Categorical Syllogisms Revisited: A Review of the Logical Reasoning Abilities of LLMs for Analyzing Categorical Syllogism

TL;DR

This work systematically reviews how LLMs perform on categorical syllogism reasoning, analyzing diverse datasets and the coverage of mood/figure configurations. It identifies quantifier interpretation as a key bottleneck and shows that crowd-generated datasets skew toward a limited set of configurations, while template-based datasets offer broader variation. The authors propose a two-pronged path forward: improve dataset design (clear existential import, complete annotations, ordinary-argument samples) and explore both external symbolic reasoning and internal model enhancements to boost reliability. By combining logician-level analyses with NLP methodology, the study motivates interdisciplinary collaboration to build fairer, more informative benchmarks for logical inference in LLMs.

Abstract

There have been a huge number of benchmarks proposed to evaluate how large language models (LLMs) behave for logic inference tasks. However, it remains an open question how to properly evaluate this ability. In this paper, we provide a systematic overview of prior works on the logical reasoning ability of LLMs for analyzing categorical syllogisms. We first investigate all the possible variations for the categorical syllogisms from a purely logical perspective and then examine the underlying configurations (i.e., mood and figure) tested by the existing datasets. Our results indicate that compared to template-based synthetic datasets, crowdsourcing approaches normally sacrifice the coverage of configurations (i.e., mood and figure) of categorical syllogisms for more language variations, thus bringing challenges to fully testing LLMs under different situations. We then proceed to summarize the findings and observations for the performances of LLMs to infer the validity of syllogisms from the current literature. The error rate breakdown analyses suggest that the interpretation of the quantifiers seems to be the current bottleneck that limits the performances of the LLMs and is thus worth more attention. Finally, we discuss several points that might be worth considering when researchers plan on the future release of categorical syllogism datasets. We hope our work will not only provide a timely review of the current literature regarding categorical syllogisms, but also motivate more interdisciplinary research between communities, specifically computational linguists and logicians.
Paper Structure (45 sections, 2 figures, 6 tables)
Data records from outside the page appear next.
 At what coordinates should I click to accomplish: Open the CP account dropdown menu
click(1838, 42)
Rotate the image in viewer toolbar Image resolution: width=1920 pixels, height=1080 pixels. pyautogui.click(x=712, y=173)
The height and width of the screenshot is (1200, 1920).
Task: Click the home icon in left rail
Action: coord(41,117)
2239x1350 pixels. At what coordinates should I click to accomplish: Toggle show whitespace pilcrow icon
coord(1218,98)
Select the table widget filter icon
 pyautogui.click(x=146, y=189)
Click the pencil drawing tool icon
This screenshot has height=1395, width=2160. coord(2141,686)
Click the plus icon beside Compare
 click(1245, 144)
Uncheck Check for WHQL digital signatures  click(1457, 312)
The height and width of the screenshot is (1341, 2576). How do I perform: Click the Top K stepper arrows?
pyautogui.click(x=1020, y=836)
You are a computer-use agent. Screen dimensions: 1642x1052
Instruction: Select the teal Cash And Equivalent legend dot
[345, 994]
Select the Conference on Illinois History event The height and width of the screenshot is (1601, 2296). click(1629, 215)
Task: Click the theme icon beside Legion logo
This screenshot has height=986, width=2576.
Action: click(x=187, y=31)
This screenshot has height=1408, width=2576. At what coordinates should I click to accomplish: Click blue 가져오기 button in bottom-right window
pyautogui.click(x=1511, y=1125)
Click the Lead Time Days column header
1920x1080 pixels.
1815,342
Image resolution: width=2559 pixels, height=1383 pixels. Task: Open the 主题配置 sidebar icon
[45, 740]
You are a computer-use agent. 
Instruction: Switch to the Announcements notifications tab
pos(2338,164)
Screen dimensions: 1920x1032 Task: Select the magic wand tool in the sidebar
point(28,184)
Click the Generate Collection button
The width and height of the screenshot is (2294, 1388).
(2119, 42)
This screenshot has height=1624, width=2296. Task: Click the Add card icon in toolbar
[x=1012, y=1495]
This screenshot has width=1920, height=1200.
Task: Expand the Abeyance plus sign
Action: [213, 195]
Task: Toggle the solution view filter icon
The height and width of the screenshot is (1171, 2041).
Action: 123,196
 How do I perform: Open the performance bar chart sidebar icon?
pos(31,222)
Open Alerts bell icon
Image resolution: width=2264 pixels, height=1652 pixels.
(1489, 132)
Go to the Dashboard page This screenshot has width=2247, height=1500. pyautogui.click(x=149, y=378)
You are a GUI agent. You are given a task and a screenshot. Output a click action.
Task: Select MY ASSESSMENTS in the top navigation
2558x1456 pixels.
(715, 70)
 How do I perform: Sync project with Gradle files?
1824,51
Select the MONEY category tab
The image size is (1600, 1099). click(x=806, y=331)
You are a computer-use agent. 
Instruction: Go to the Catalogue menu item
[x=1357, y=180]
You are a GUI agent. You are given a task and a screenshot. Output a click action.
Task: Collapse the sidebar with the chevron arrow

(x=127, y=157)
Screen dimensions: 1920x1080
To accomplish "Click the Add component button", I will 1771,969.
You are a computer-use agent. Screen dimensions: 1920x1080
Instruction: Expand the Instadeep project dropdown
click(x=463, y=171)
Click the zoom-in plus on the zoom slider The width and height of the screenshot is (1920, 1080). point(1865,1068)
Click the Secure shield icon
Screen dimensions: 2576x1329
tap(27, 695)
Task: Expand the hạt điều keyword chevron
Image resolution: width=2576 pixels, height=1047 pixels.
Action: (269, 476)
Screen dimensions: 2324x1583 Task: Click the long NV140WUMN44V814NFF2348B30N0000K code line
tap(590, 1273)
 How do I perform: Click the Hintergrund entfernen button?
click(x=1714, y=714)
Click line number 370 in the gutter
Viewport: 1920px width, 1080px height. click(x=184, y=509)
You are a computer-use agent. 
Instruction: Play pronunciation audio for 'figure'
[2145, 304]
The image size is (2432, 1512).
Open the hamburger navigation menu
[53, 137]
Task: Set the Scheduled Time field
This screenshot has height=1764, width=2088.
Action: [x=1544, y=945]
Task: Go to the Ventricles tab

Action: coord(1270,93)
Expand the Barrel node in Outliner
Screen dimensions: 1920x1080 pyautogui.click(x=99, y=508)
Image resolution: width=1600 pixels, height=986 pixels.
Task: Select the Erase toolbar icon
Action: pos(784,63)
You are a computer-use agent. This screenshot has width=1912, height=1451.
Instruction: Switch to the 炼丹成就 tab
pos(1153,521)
This paper contains 45 sections, 2 figures, 6 tables.

Figures (2)

  • Figure 1: Error rate ($\downarrow$) of GPT-4 and GPT-4o using zero-shot chain-of-thoughts. (a) and (b): Breakdowns on all 256 configurations of categorical syllogisms in the Reasoning dataset, calculated over 10 different combinations. A white block indicates an error rate of 0 (thus 100% accuracy) in that specific configuration. (c): Breakdowns by configurations in the SylloFigure and Avicenna datasets. We mark the predicted configuration as "N/A" if it does not pass the cross-check discussed in \ref{['sec:tools']}.
  • Figure 2: Percentage breakdowns of the correct propositions within each predicted proposition type (by GPT-4). 156 propositions (last row) could not be classified and we can not automatically verify the correctness of predictions without human efforts (last column).